>> start MATERIAL PROVIDED

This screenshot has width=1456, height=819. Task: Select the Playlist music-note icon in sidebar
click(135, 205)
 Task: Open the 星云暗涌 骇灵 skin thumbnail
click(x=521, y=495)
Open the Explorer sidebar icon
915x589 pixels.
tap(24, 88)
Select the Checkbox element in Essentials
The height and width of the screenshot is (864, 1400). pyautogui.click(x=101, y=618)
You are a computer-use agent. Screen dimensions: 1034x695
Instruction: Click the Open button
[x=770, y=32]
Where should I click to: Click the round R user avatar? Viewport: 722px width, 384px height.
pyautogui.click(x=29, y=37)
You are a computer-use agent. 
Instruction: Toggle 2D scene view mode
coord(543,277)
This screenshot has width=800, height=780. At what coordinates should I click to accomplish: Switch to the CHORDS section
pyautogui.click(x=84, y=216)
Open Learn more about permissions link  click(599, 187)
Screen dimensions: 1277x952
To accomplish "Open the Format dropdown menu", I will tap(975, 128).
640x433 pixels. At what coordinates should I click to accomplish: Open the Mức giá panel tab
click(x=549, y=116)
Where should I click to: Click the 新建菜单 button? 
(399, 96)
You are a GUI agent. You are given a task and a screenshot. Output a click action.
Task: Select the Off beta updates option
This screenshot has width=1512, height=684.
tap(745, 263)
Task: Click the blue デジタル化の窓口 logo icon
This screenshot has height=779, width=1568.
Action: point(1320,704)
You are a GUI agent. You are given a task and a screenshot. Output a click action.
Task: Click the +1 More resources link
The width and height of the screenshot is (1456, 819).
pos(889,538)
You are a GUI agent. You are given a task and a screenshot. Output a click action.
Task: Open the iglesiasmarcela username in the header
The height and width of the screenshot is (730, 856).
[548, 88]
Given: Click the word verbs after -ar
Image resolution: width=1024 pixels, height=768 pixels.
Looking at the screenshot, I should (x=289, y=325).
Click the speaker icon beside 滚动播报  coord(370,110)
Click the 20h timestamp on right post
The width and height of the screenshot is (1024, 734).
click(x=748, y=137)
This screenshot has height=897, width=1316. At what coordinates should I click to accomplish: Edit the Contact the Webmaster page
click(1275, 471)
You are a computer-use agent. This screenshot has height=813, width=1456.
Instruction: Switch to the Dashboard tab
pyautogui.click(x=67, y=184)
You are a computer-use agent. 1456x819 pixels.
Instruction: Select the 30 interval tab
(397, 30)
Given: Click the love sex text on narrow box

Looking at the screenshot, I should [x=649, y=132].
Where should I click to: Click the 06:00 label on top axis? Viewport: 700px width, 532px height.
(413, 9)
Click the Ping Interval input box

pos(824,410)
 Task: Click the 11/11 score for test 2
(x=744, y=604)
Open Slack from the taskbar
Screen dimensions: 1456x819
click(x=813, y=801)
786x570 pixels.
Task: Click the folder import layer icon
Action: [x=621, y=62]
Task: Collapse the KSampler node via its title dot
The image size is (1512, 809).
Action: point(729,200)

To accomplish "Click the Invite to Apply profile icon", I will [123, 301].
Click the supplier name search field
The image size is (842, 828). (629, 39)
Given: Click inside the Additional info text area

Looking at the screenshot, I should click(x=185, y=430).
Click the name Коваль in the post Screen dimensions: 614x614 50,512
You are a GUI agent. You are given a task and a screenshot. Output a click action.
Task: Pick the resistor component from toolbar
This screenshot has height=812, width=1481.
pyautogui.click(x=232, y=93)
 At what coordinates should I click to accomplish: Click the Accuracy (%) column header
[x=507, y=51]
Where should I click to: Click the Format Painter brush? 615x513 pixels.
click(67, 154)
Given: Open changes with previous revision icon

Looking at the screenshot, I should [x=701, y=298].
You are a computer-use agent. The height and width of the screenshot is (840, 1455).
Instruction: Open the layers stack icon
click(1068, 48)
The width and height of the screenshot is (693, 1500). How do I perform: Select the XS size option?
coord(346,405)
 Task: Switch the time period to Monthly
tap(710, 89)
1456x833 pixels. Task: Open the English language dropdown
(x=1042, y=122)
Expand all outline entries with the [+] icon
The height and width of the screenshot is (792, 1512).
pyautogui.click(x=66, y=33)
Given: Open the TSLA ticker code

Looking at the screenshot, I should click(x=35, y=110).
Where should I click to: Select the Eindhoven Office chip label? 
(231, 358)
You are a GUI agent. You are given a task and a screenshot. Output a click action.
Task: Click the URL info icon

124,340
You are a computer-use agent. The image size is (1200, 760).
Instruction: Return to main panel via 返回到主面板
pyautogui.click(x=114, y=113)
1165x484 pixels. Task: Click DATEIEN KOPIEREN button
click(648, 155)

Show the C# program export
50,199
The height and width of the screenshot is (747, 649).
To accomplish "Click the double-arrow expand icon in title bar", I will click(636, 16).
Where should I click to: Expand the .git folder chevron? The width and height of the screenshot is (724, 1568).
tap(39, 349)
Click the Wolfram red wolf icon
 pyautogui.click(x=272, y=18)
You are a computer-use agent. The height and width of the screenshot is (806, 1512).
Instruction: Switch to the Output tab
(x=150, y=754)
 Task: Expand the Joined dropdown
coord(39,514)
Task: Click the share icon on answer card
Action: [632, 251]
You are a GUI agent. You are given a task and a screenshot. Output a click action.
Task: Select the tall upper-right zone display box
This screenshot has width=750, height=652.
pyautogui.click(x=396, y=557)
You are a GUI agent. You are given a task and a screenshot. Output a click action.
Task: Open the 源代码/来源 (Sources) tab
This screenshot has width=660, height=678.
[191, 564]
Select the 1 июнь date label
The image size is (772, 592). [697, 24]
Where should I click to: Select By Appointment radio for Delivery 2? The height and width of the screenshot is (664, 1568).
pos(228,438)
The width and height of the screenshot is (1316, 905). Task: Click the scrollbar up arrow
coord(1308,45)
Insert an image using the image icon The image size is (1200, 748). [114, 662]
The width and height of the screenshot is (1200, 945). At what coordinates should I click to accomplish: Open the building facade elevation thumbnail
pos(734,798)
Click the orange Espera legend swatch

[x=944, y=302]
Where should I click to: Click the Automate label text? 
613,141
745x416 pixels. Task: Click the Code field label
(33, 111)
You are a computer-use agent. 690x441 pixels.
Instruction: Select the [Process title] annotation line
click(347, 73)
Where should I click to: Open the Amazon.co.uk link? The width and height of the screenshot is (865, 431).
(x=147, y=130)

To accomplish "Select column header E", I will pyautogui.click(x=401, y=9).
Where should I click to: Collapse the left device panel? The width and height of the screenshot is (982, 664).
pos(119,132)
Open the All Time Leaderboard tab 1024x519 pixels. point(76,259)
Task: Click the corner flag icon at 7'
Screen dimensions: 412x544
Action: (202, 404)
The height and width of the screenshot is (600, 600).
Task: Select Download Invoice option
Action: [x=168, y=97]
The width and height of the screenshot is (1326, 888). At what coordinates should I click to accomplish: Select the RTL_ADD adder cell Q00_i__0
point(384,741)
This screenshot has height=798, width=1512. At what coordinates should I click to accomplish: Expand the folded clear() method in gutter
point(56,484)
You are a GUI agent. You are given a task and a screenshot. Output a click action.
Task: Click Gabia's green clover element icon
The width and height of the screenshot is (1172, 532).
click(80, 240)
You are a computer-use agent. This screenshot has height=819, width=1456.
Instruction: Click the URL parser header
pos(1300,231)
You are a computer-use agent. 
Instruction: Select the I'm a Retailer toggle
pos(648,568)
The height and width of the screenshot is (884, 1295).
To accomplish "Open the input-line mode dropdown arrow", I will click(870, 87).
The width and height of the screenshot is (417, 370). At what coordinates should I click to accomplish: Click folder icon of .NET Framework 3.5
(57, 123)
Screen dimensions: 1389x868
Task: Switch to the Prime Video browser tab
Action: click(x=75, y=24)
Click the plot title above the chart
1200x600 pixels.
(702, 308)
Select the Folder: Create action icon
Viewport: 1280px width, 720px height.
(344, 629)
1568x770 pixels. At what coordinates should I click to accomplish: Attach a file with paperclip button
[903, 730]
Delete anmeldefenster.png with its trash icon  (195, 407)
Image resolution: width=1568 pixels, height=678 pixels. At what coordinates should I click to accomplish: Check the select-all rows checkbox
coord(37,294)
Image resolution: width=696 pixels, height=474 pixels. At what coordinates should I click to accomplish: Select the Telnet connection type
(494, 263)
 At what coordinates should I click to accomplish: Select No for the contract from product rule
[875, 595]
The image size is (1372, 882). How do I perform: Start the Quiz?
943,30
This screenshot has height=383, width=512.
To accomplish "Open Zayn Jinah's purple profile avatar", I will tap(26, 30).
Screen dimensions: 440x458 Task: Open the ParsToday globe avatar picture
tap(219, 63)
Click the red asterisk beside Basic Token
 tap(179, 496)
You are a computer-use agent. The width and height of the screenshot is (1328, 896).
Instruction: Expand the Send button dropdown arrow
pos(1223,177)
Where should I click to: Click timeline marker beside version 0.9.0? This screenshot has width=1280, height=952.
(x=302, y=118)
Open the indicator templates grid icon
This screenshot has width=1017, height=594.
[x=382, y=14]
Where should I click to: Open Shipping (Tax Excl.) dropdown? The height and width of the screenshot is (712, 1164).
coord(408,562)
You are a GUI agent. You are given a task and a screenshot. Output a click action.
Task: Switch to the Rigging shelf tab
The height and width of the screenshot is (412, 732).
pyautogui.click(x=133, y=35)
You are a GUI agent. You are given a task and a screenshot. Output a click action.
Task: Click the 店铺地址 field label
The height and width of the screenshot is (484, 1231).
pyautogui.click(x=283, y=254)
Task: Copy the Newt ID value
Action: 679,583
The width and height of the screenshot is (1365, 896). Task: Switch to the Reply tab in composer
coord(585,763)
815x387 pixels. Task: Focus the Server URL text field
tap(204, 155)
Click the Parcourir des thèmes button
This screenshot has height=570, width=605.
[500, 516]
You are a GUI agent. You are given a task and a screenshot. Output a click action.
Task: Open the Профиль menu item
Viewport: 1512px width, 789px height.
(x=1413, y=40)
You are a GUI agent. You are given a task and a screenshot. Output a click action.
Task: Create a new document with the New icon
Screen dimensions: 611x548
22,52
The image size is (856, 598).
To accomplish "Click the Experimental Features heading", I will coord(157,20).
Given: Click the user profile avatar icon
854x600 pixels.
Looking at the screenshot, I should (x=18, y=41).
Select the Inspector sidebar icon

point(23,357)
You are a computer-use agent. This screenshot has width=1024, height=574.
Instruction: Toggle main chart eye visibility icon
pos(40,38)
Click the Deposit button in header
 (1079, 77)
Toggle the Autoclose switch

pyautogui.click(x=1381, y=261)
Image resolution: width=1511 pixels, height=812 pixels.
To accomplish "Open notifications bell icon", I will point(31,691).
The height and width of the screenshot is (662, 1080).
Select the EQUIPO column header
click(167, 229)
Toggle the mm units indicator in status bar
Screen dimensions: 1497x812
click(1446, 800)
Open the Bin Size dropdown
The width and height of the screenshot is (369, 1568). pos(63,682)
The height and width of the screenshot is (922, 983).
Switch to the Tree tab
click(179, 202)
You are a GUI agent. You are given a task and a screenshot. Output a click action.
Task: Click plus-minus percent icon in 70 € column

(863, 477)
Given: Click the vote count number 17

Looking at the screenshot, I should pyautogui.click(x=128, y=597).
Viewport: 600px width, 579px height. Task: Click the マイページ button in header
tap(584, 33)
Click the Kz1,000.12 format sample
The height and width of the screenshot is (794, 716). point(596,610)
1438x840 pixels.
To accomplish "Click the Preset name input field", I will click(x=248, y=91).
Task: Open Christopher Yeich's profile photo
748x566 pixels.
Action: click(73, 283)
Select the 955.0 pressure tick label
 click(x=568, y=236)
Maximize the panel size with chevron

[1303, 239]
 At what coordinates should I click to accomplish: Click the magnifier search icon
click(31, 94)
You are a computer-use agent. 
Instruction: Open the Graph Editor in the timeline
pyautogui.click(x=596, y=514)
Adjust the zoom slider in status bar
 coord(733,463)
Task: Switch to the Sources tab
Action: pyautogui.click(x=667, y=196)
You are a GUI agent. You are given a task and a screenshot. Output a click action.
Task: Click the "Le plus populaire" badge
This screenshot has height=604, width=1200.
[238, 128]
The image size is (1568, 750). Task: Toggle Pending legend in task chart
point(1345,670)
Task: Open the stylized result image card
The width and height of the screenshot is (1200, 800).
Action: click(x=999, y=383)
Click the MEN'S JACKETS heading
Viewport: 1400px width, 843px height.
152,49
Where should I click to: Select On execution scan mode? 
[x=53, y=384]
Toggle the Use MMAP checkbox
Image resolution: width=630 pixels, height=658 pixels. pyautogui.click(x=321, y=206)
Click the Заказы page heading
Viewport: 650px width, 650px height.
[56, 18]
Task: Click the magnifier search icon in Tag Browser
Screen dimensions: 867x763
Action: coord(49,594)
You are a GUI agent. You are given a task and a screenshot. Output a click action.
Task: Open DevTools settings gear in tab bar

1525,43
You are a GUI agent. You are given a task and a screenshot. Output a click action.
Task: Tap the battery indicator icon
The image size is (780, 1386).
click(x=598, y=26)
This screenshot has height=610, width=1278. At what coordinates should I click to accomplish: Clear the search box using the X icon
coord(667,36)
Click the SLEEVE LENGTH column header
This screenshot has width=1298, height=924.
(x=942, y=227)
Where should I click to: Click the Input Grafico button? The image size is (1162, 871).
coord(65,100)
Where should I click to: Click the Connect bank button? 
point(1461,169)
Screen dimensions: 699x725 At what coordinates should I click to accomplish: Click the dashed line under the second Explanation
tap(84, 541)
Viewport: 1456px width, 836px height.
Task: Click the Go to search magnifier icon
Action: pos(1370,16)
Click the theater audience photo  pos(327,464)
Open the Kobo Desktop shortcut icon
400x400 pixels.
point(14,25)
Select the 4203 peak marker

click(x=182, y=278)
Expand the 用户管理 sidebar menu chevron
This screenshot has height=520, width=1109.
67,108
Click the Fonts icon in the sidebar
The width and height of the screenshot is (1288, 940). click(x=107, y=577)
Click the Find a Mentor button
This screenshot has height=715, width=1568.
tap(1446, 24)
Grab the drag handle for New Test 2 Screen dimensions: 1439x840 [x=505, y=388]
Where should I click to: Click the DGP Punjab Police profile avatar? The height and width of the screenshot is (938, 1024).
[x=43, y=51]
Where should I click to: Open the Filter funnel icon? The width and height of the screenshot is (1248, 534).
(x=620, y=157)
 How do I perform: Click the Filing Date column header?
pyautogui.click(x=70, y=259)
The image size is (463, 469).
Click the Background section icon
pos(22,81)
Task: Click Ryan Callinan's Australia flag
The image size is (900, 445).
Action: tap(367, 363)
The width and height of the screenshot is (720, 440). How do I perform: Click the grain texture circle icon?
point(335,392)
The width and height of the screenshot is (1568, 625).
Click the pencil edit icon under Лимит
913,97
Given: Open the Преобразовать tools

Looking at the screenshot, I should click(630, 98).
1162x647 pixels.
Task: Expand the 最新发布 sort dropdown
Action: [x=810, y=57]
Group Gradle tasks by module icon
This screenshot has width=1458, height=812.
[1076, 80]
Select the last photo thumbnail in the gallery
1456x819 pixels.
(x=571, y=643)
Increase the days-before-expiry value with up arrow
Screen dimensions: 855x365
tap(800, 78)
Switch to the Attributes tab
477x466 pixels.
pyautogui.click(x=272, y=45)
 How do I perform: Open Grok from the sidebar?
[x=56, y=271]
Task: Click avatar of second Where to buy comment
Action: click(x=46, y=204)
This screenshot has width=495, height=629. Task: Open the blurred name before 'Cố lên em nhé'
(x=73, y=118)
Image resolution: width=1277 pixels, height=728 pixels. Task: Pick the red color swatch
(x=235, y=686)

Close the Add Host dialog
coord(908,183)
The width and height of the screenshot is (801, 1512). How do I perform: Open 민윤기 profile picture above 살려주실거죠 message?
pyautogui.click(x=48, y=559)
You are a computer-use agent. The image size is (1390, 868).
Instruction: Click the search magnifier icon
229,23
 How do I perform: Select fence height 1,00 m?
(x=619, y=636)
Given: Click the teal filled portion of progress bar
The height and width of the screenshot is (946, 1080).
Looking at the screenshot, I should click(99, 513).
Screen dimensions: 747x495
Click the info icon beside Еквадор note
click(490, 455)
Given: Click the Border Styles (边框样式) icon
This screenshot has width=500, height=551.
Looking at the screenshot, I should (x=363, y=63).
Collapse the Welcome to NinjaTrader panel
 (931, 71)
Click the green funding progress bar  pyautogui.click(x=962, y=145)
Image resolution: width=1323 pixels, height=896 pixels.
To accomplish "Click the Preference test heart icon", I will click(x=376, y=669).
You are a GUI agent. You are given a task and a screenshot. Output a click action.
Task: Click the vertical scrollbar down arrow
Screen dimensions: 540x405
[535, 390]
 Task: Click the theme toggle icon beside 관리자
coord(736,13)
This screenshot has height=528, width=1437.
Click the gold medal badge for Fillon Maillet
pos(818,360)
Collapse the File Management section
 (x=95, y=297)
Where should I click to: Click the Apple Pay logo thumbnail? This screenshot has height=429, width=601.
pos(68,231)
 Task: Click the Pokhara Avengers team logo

>> end MATERIAL PROVIDED

WRITTEN EXERCISE:
Write out the rows above word for word, from the line containing "Select the 955.0 pressure tick label" through the line containing "Action: pyautogui.click(x=667, y=196)", both included.

RESPONSE:
Select the 955.0 pressure tick label
 click(x=568, y=236)
Maximize the panel size with chevron

[1303, 239]
 At what coordinates should I click to accomplish: Click the magnifier search icon
click(31, 94)
You are a computer-use agent. 
Instruction: Open the Graph Editor in the timeline
pyautogui.click(x=596, y=514)
Adjust the zoom slider in status bar
 coord(733,463)
Task: Switch to the Sources tab
Action: pyautogui.click(x=667, y=196)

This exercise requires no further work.